FileForums

FileForums (https://fileforums.com/index.php)
-   Conversion Tutorials (https://fileforums.com/forumdisplay.php?f=55)
-   -   Weird DTA compressed file in Mafia (https://fileforums.com/showthread.php?t=106733)

teusma 08-05-2025 16:04

Weird DTA compressed file in Mafia
 
In Mafia there is a file called "A0.dta" with 9,439 files - all of them in wav (PCM) format, this file is compressed and encrypted... but what's interesting about that? I'll explain as best I can, I hope what I discover is clear... There is a tool that supports the extraction of these files (wav pcm) that is compatible with msc_tak and when compressing these wav files, it is 989 MB (after already extracted from the A0.dta file) and becomes 576 MB. If I run 7z lzma 2 over it and try to compress it even more, I can save only about 700 kb. If I compress the folder with these wav files without running msc_tak first, it becomes 654 MB, but where am I going with this? - That's where the trick comes in, the A0.dta file when still intact encrypted/compressed (a proprietary compression that I have no idea what it is... maybe a lz77 variant from what I've read) it consumes 495 MB of disk space and if you compress it even more with 7z lzma2 it goes down to 343 MB. Now explain to me how the hell does this happen??? recap:
the size of the intact file is: 495mb

when extracted (undoes the proprietary compression) it goes to 989MB

when I compress these extracted files (wav) with msc_tak it drops to 576MB and even if I compress it even more with lzma2 it only loses ~700kb

if I just compress these extracted files (wav), with 7z lzma2 it goes to 654mb

and if I simply compress the A0.dta file as it is (without decrypting and uncompressing the proprietary compression) it ends up with 343MB - much smaller!!!::eek:...
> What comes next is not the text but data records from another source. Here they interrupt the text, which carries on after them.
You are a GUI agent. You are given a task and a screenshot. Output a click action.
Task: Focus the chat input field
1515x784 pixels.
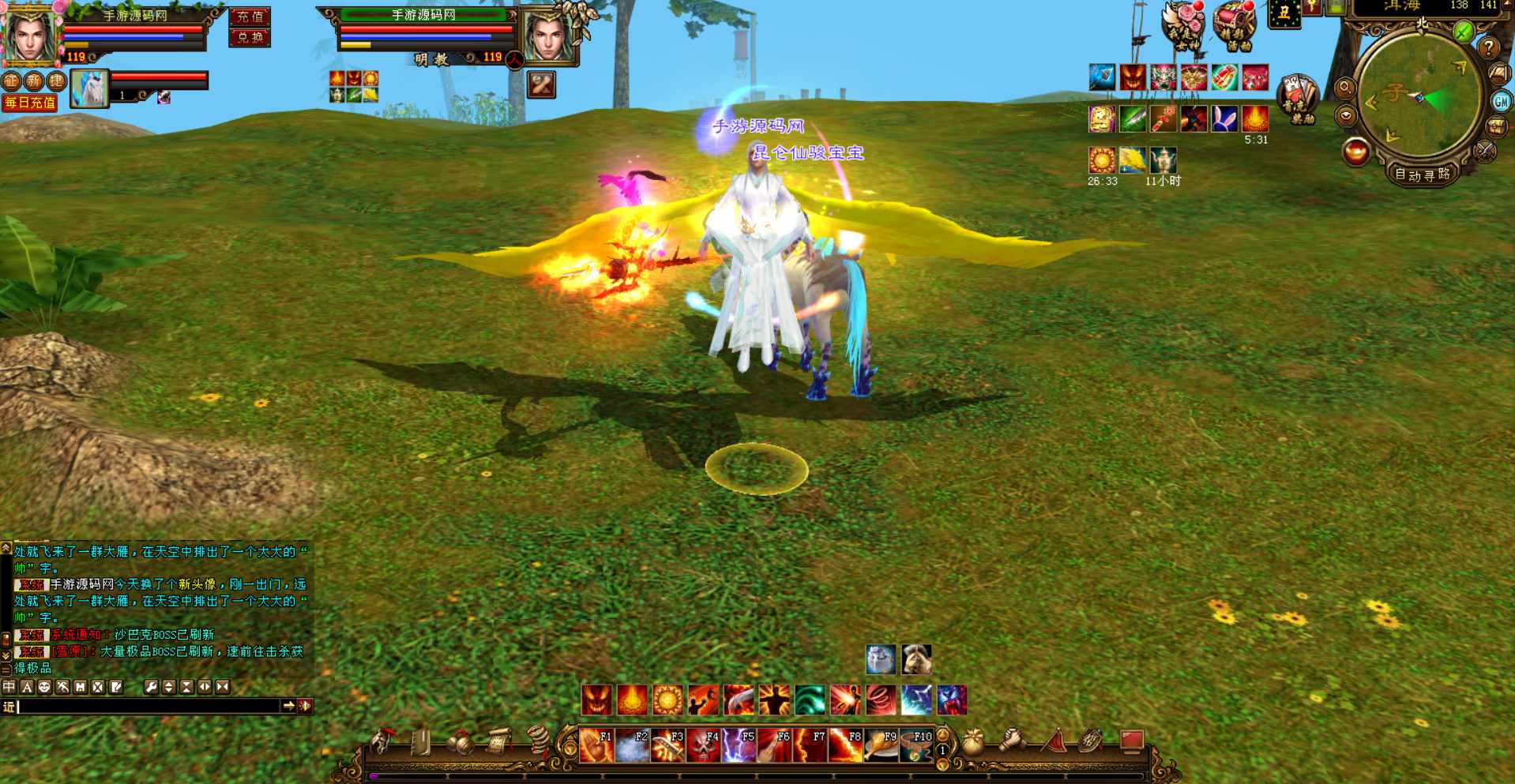tap(148, 707)
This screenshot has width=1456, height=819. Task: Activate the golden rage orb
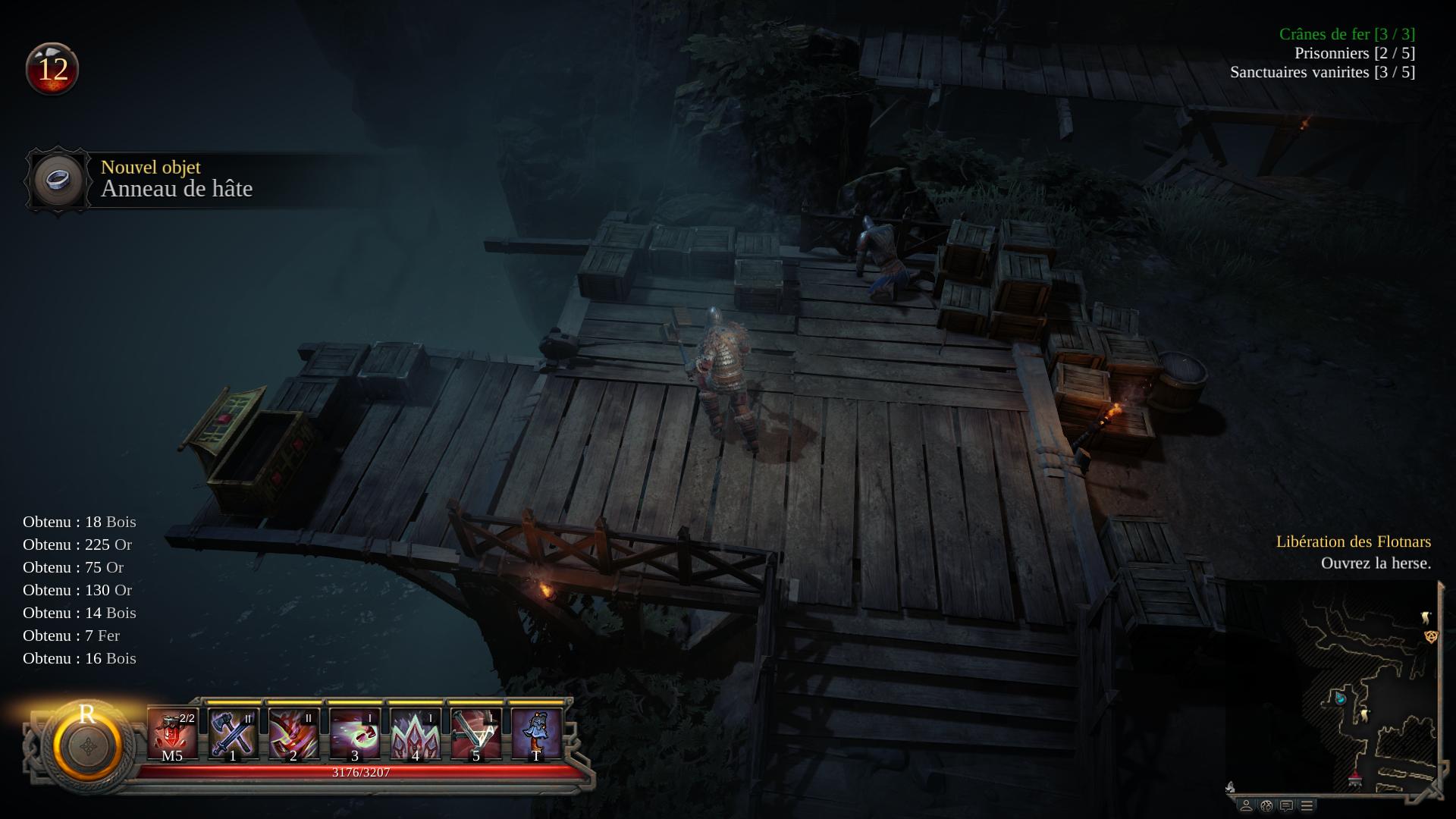coord(87,745)
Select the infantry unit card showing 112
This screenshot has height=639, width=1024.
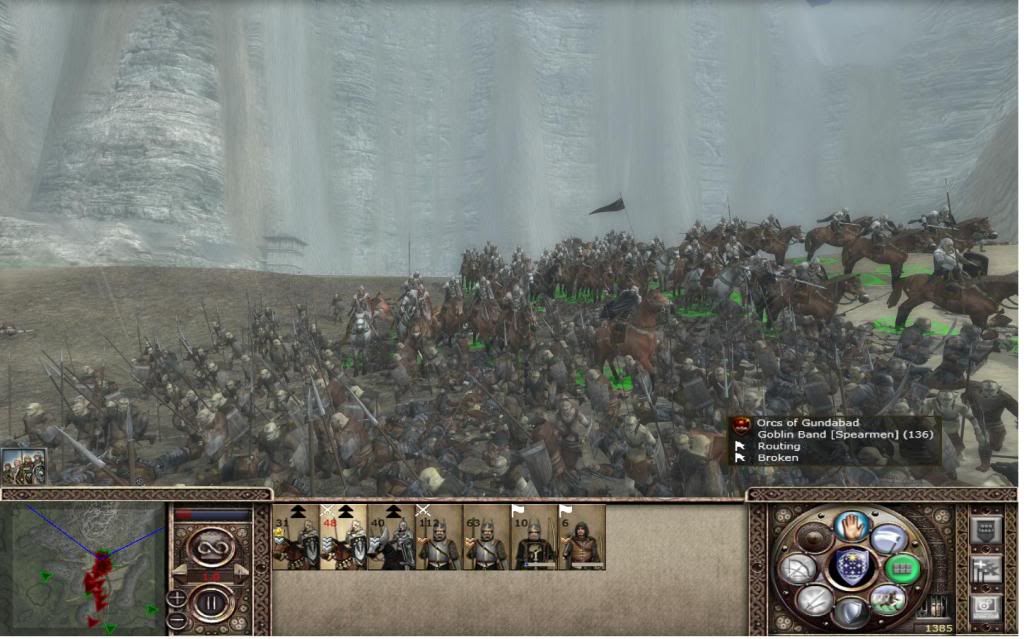click(x=439, y=538)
now? I wonder if there is a way to "usurp" this proprietary compression to create a wav pre-processor and use it in other wav files from any other game...

And I'm still going to test if the other files also behave this way to see if it's only with A0.dta or if it also happens with A1.dta, A2.dta, A3.dta... if this happens.

What do you think of all this? Am I making a mistake in some way???

I'll leave the files for download so you can see for yourself:

https://www.mediafire.com/file/zev2u...ractor.7z/file

teusma 08-05-2025 16:31

I tried with the A1.dta that contains other types of data, which are not wav pcm) and it didn't work, the file got bigger when compressed with the "unknown proprietary compression" - I mean if you extract the files from A1.dta and then compress them it will get smaller... it seems to be a specific behavior for wav (pcm) sounds. I hope some brilliant mind can unravel this mystery...

FitGirl 08-05-2025 17:28

LZMA is a solid compressor. MSC_tak operates on chunk level. So you have lots of smaller PCM chunks which are compressed individually, so later LZMA can't do much, too heavy entropy.

As for "why lzma does better on encrypted data" - it just may happen that default ordering bytes (l/b/p options for LZMA compressor) are good for this particular set of data. afair it's 3-0-2 by default. You could try to change those too in brute force and see if it will make compression better.

Try cls-razor on original and decrypted/unpacked data, it's better suited for raw-like data. lolz also may help on some raw-like stuff, but not on all.

teusma 08-05-2025 18:34

Quote:

Originally Posted by FitGirl (Post 507622)
LZMA is a solid compressor. MSC_tak operates on chunk level. So you have lots of smaller PCM chunks which are compressed individually, so later LZMA can't do much, too heavy entropy.

As for "why lzma does better on encrypted data" - it just may happen that default ordering bytes (l/b/p options for LZMA compressor) are good for this particular set of data. afair it's 3-0-2 by default. You could try to change those too in brute force and see if it will make compression better.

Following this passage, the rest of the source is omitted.